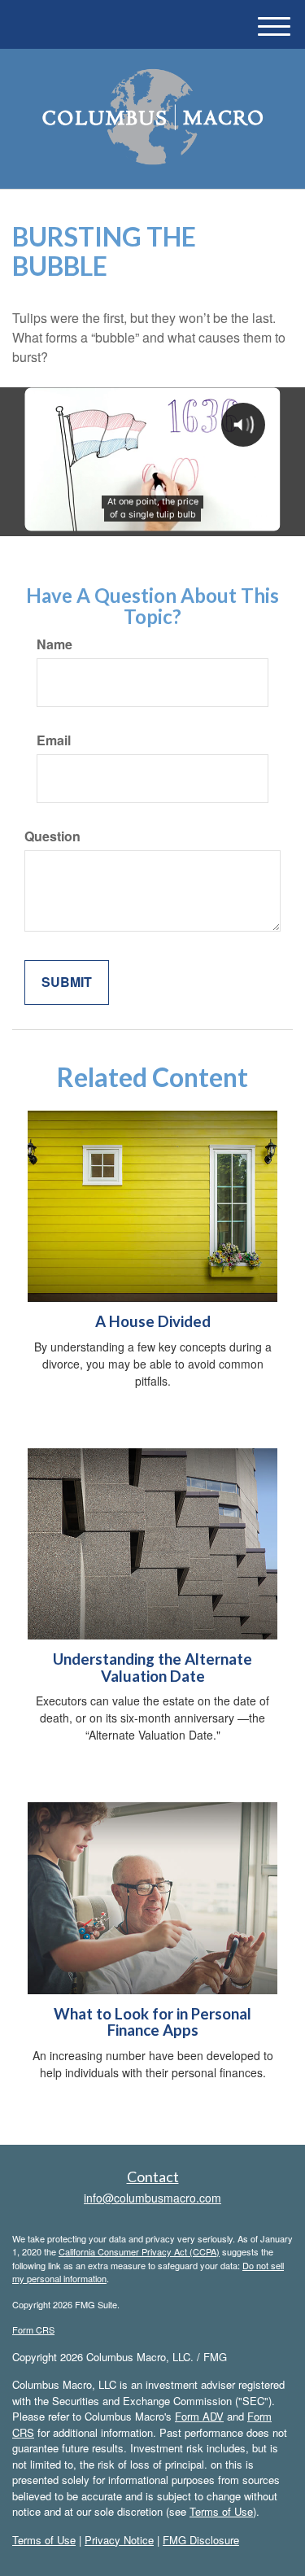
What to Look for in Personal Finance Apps (152, 2022)
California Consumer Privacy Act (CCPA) (139, 2251)
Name (54, 644)
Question (52, 836)
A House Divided (153, 1321)
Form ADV (199, 2416)
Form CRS (33, 2329)
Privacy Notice (119, 2540)
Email (54, 740)
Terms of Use (221, 2511)
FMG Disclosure (201, 2540)
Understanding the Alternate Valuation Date (152, 1667)
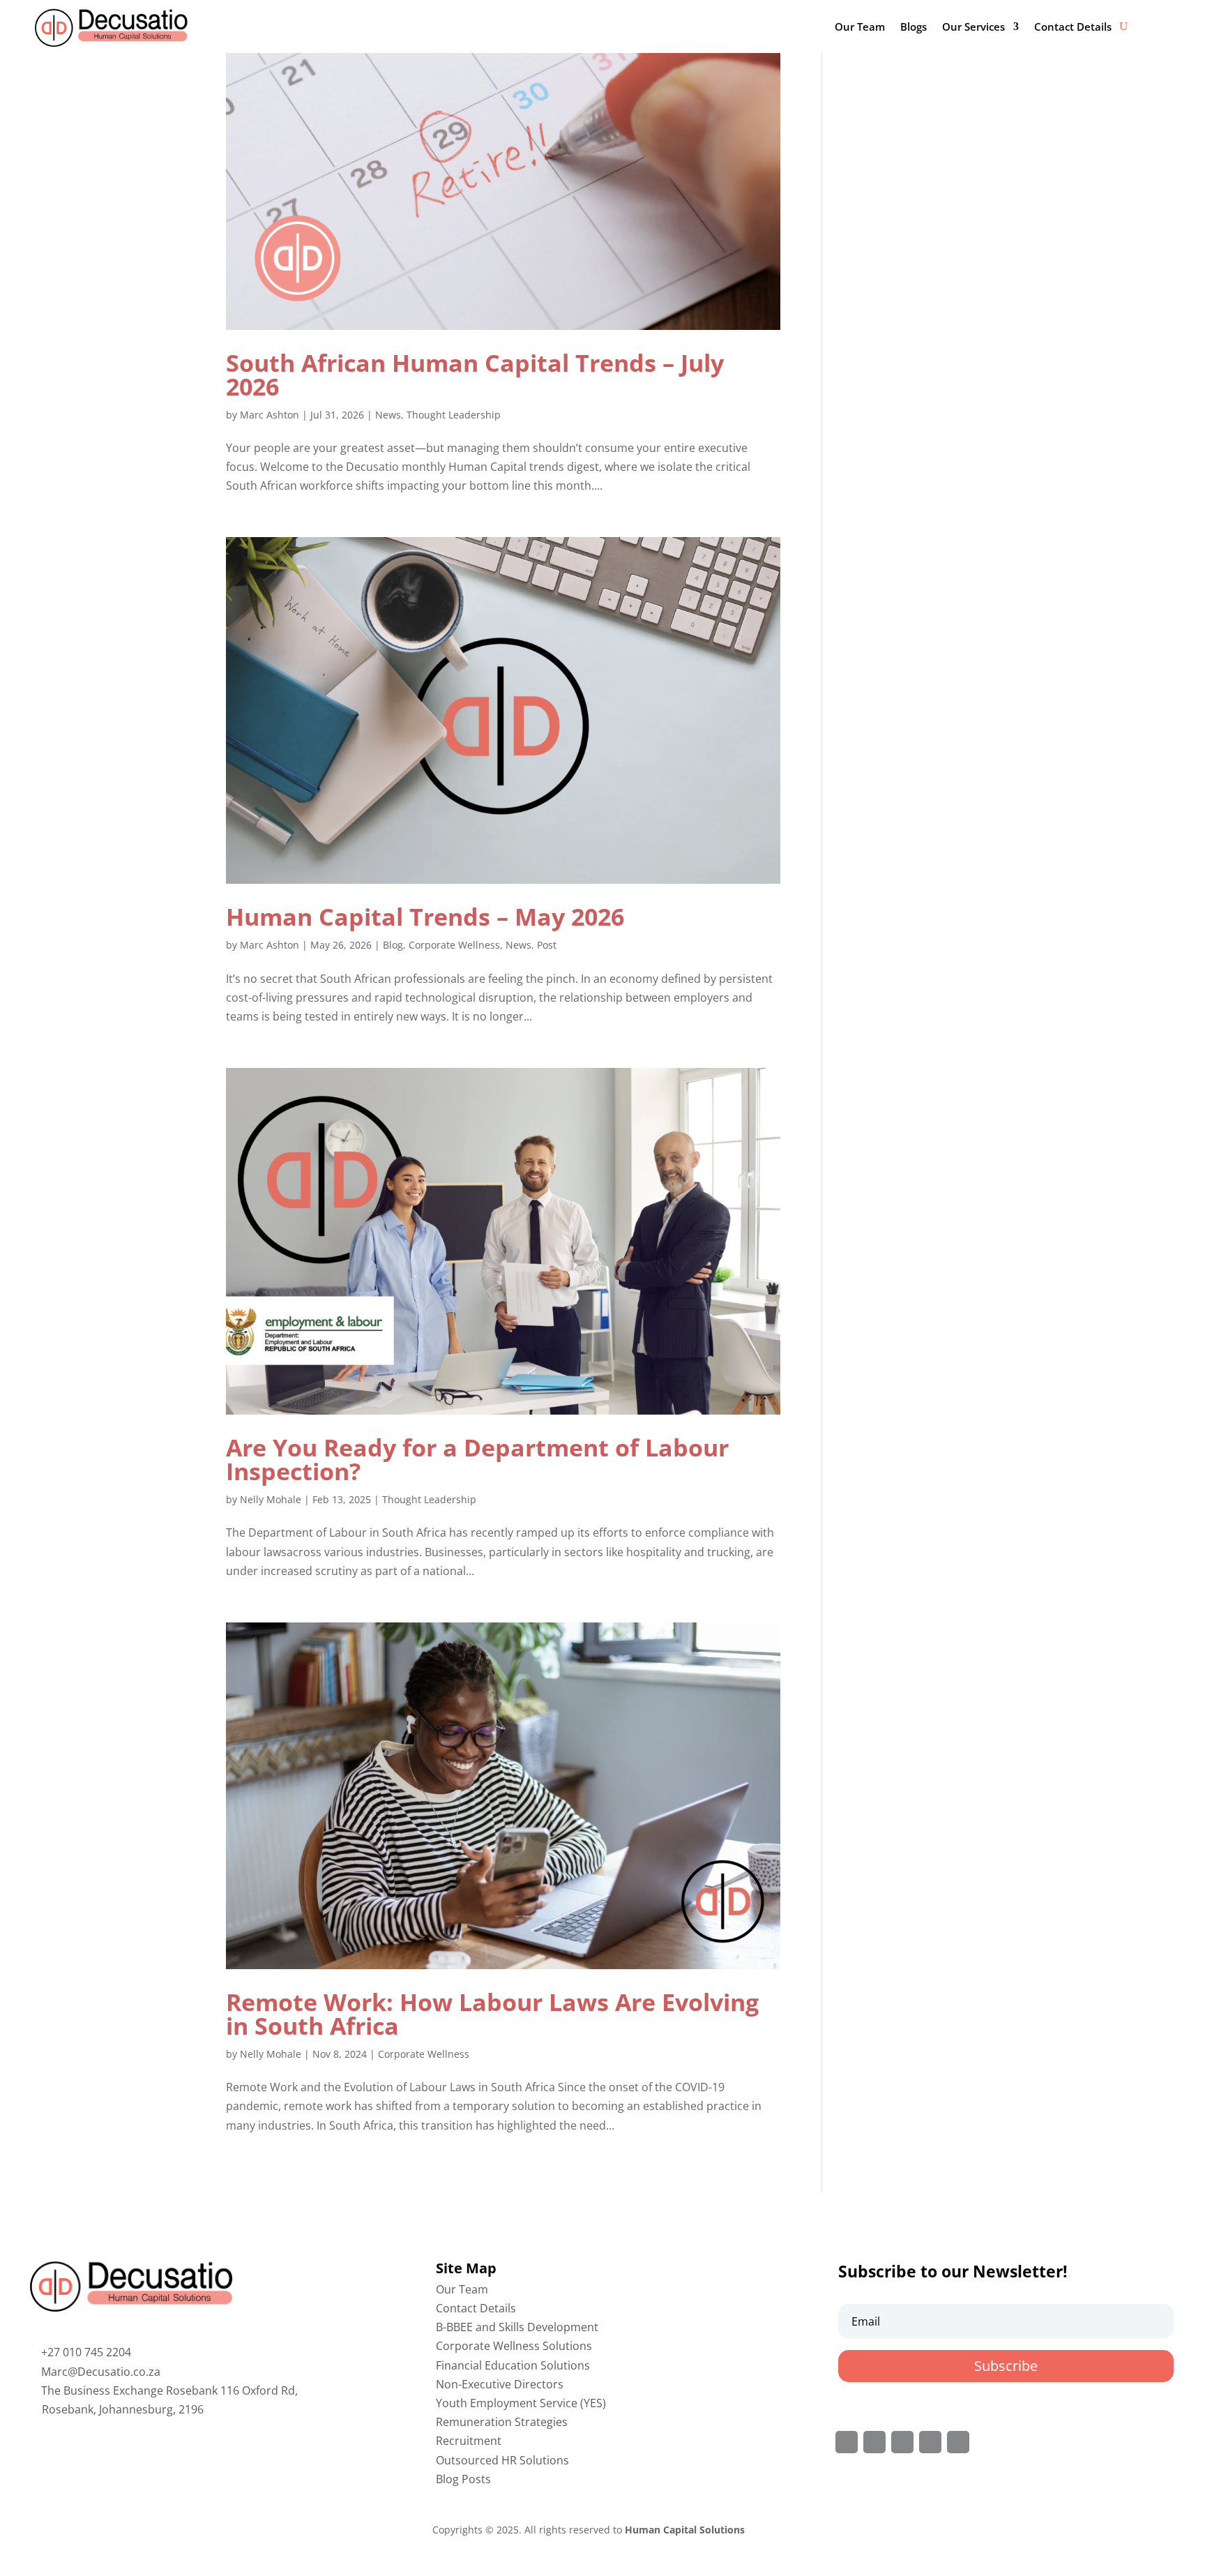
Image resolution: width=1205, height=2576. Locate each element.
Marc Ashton (269, 414)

- [Task requirements] How many of the listing's lines contain "Privacy"? Respond with a single number and nothing else.

- [Exercise response] 2